There has been some nice surprises as well as challenges. Every book I read told me to expect to need to get up in the middle of the night for pee trips in the garden, but my pup has slept in his crate from 10h30 to between 5h30 and 6h30 am since he arrived. I’ve had to take a nap of two in the afternoon to make up for the reduced sleep, like when I was a new mum. All in all, though, it’s been much less tiring than waking up at night to care for a baby.

I have carried my puppy in a sling on short walking trips in the neighbourhood to expose him to as many sights and sounds as possible (there is a window during which this needs to happen, lest the puppy becomes fearful later of things he hasn’t been exposed to). He’s about over 5kg so I’ve found myself avoiding to carry him more than once a day as my body isn’t used to carrying a child anymore. It has brought back a lot of memories of carrying my kids in a sling as babies and toddlers.

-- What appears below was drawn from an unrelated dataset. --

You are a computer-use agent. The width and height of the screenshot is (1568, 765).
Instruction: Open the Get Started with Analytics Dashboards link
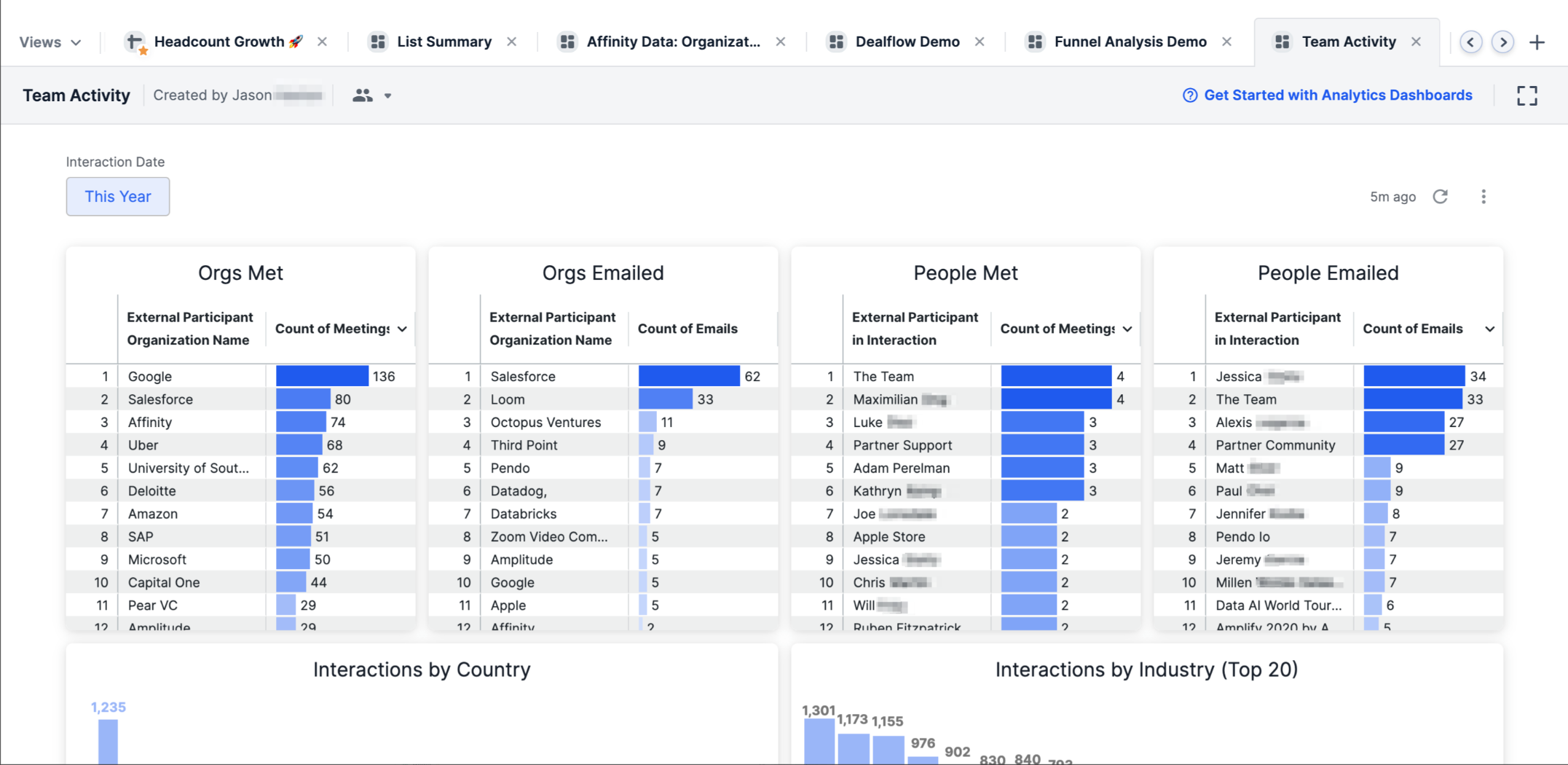click(x=1339, y=95)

Overall, whilst the intensity was a shock for the first 2 or 3 days (and because of mismatched expectations), I’ve also been pondering how I’ve been able to accept the change in routine without feeling too upset about it. This wasn’t the case when I became a mother for the first time, and I battled against it at the time. 

This time, something in me is surrendering to the flow of my new rhythm, dictated by the intense needs of this new tiny being. There are frustrating moments but I am mostly trusting that things will work out, and learning to adapt my work, as I type this blog post from a laptop in my kitchen, with the pup asleep by my feet.

As with new babies, having this little pup in our lives has also brought me and my family a lot of joy. He truly is a bundle of unadulterated love and joy, and I really appreciate how caring for his needs is utterly grounding and a useful lesson in presence living in the now. It is, as I hoped, increasing connection within my family, and we spend more time outdoors and sharing the fun moments together. My daughter’s anxiety is being helped by his presence.

I also look forward to quieter days and to the joy of seeing him grow into a calmer adult dog (which, mercifully, is a lot quicker than with babies).